Enter a fully custom saddle, which has made cycling with an inflamed hamstring attachment and bursa at the sitbone much more bearable. Meld 3D sent me a foam crush box similar to the one used to get custom orthotics made to fit problem feet. But instead of standing on the foam in this crush box, you sit in it and produce an exact negative of the shape of your butt.
I sent the foam impression of my butt to Meld 3D and selected among the numerous options for shell type and exterior outline, padding thickness, rider weight, center channel or cutout or no, cover color, rail material, and logo, name, and national flag atop it. There are also options for slope of the rear section, mirroring about the centerline, curving of the nose, angle of the wings, and hip rotation. My saddle is the Hamilton in Alps style with the Diablo shape. Its all-carbon shell has much more flex than I ever had experienced in a carbon saddle. It is 280mm long, 147mm wide at its widest point, and has a long, flat, 41mm-wide nose. It has a synthetic leather cover, 1/8 inch-thick EVA padding, and stainless steel rails (which I picked over carbon since I have broken carbon rails in the past jumping off and back on for cyclocross barriers). It is personalized with my name, company logo, and American flag. Price for all of this is $292.50. Given the discomfort it has so drastically reduced for me, that’s a bargain.
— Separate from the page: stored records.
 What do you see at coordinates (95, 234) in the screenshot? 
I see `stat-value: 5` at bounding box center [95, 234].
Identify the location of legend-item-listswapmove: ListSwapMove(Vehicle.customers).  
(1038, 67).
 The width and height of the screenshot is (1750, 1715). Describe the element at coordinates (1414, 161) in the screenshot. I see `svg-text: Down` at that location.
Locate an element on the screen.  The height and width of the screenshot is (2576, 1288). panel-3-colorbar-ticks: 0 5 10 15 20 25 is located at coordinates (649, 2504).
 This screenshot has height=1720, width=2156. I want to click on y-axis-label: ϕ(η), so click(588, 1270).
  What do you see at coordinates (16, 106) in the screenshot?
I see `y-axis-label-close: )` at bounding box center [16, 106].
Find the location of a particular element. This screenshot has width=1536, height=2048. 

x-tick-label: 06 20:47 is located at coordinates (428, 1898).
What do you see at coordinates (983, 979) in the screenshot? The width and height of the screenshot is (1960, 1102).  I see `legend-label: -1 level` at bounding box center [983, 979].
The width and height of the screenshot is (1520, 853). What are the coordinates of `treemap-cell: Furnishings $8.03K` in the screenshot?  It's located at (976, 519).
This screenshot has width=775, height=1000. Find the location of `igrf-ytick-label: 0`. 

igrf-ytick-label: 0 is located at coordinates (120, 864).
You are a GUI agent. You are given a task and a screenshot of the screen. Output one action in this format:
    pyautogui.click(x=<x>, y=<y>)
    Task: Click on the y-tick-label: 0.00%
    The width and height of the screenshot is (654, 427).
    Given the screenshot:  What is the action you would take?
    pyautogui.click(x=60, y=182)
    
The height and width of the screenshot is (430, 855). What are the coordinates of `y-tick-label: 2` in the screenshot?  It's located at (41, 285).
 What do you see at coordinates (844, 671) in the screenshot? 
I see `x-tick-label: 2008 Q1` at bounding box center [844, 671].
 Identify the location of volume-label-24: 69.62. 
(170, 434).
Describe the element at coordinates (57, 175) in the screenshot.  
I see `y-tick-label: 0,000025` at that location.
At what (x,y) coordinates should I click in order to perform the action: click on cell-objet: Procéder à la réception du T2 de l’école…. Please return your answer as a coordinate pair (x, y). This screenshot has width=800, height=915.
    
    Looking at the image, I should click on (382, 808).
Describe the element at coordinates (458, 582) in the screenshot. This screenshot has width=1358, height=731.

And with a single click, I can have the same saddle duplicated.
My Meld 3D saddle is shaped so perfectly to my butt that I hardly notice it when riding. Even on a three-hour ride on gravel roads and rough trails to celebrate Chris Case’s birthday this past Sunday, my hamstring did not start complaining until the very end, and then not even at saddle contact points. The flex of the shell provides nice compliance on bumpy roads, and the ramps coming down from the wide rear part are shaped perfectly for my hamstrings, allowing room for them to swing up and down without impingement. What a revelation! I couldn’t recommend it more highly.